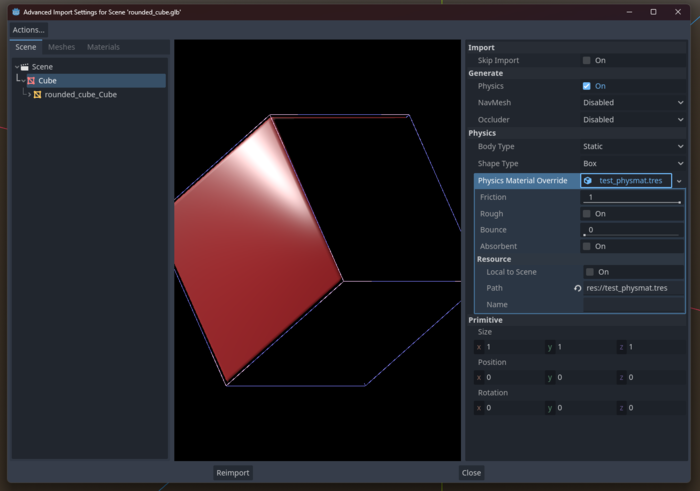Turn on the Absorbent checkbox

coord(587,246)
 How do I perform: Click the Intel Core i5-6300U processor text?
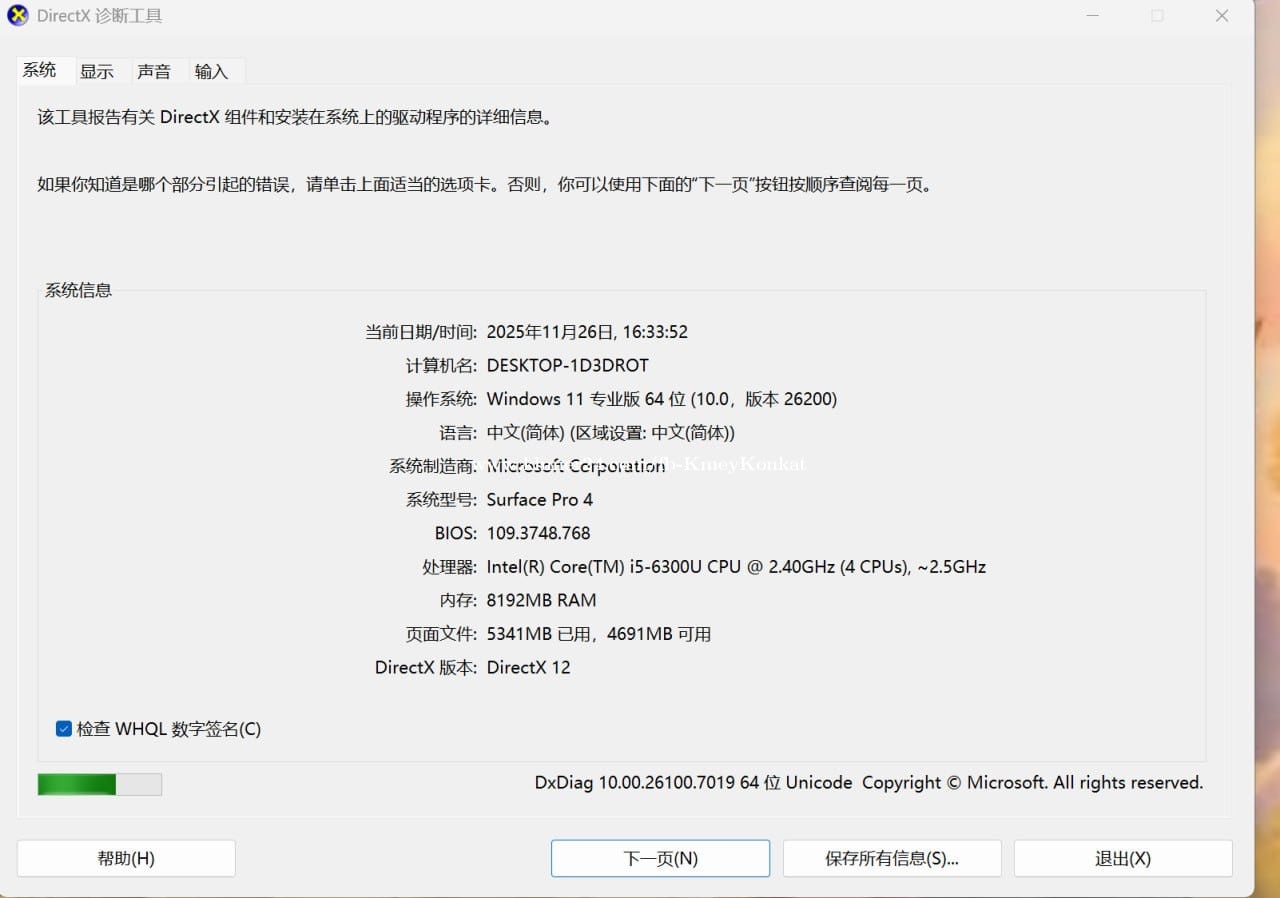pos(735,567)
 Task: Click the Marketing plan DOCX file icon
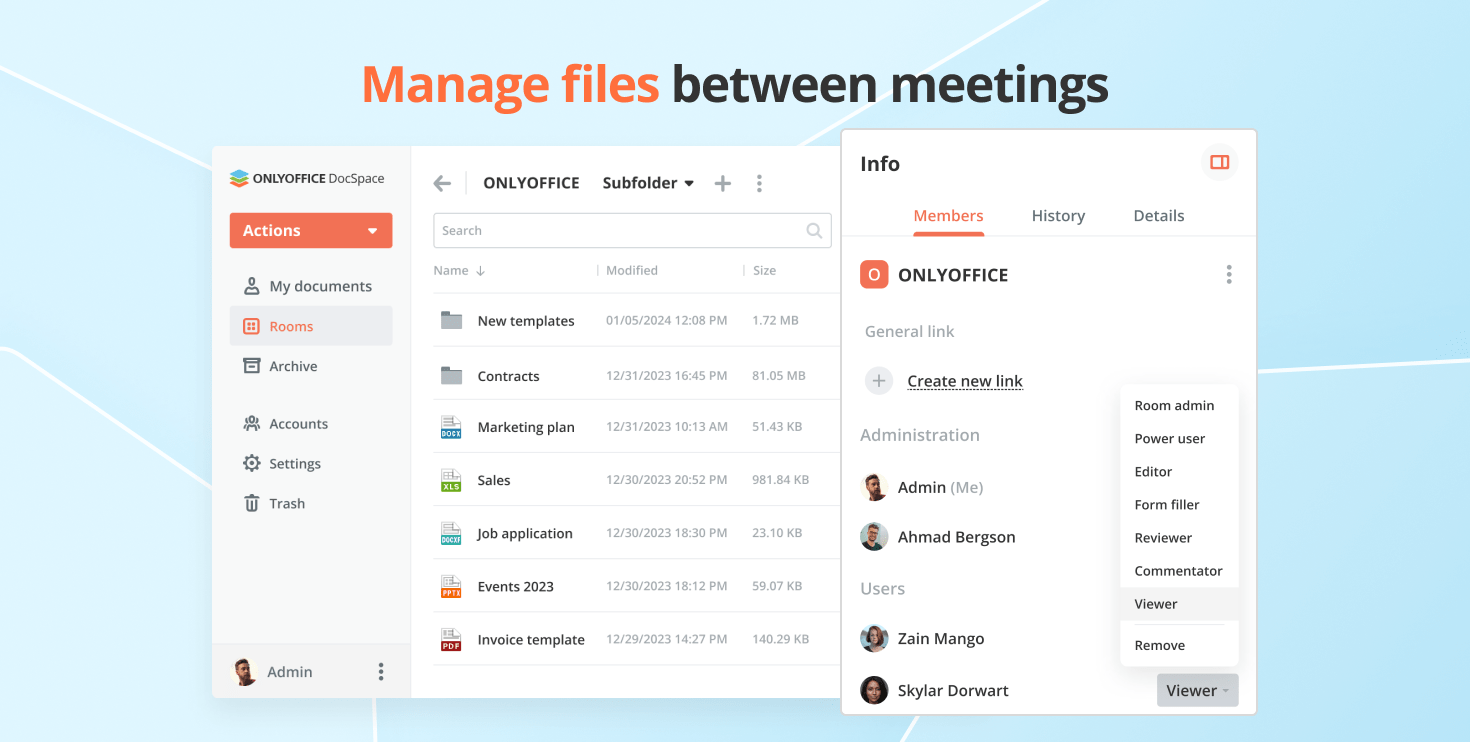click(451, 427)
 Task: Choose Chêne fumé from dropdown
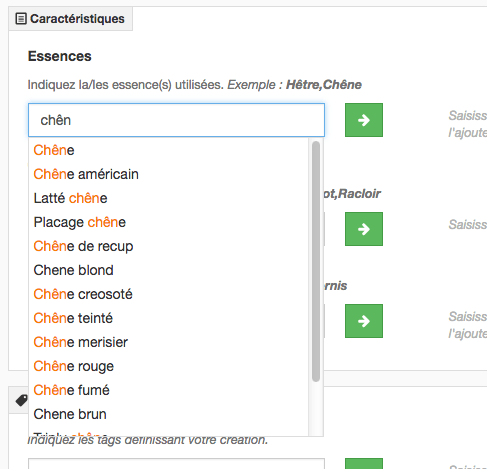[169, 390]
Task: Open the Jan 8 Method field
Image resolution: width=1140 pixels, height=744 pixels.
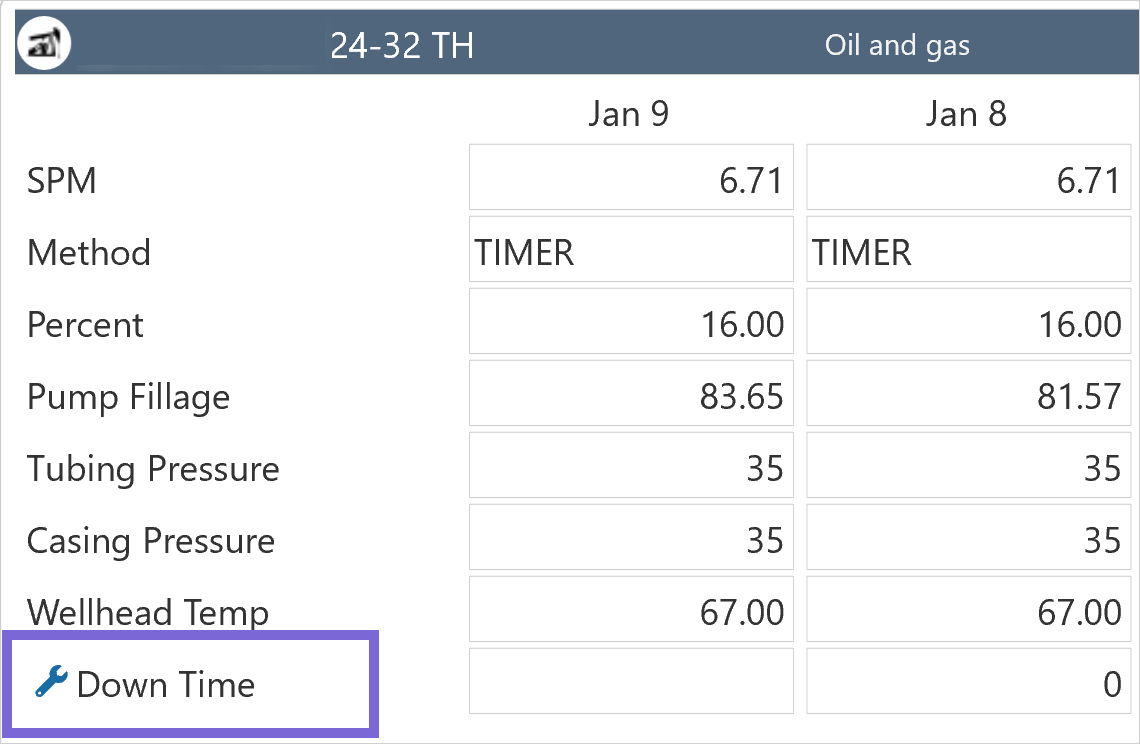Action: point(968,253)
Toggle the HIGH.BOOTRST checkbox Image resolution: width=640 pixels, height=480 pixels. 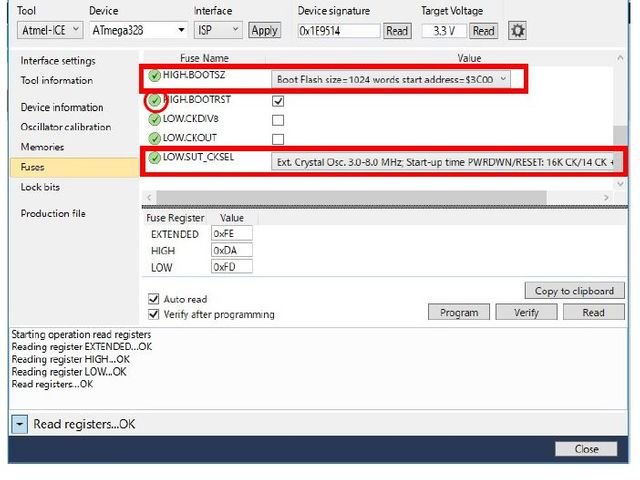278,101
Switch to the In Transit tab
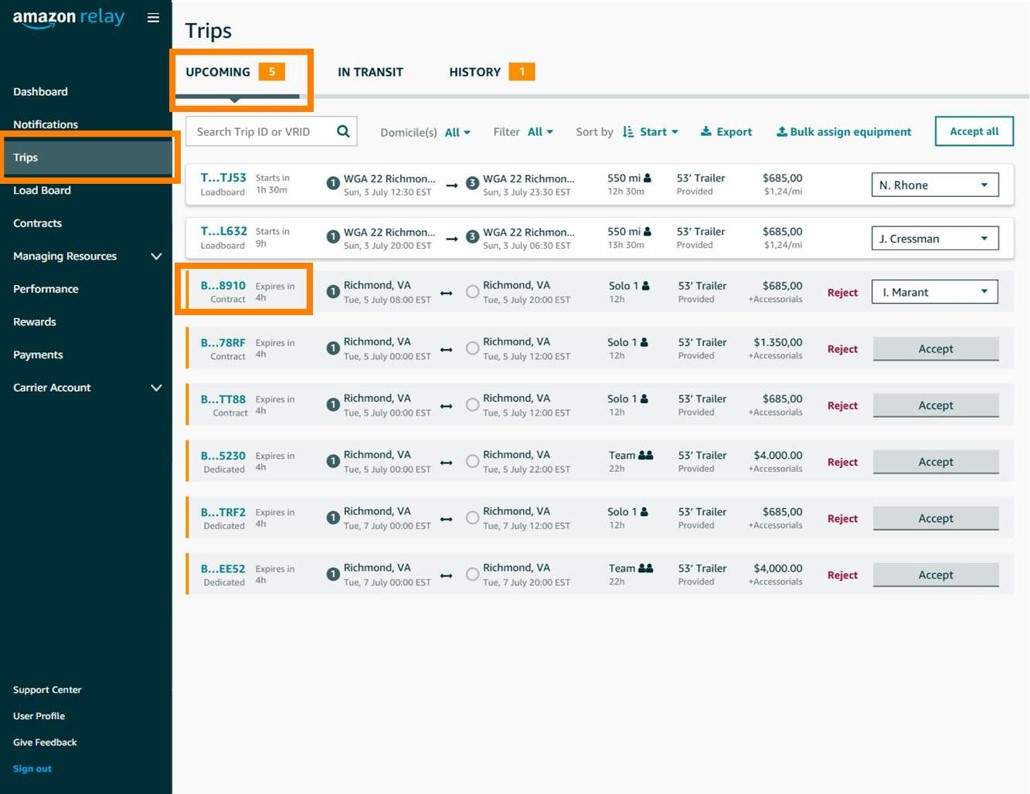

**Problem statement**
Copy out everything from the start of the material down to the line containing "Action: point(968,253)", including that line. Leave the pictures out.

**Answer**
Turn on the Absorbent checkbox

coord(587,246)
 How do I perform: Click the Intel Core i5-6300U processor text?
pos(735,567)
 Task: Click the Marketing plan DOCX file icon
click(451, 427)
 Task: Choose Chêne fumé from dropdown
[169, 390]
Task: Open the Jan 8 Method field
Image resolution: width=1140 pixels, height=744 pixels.
Action: point(968,253)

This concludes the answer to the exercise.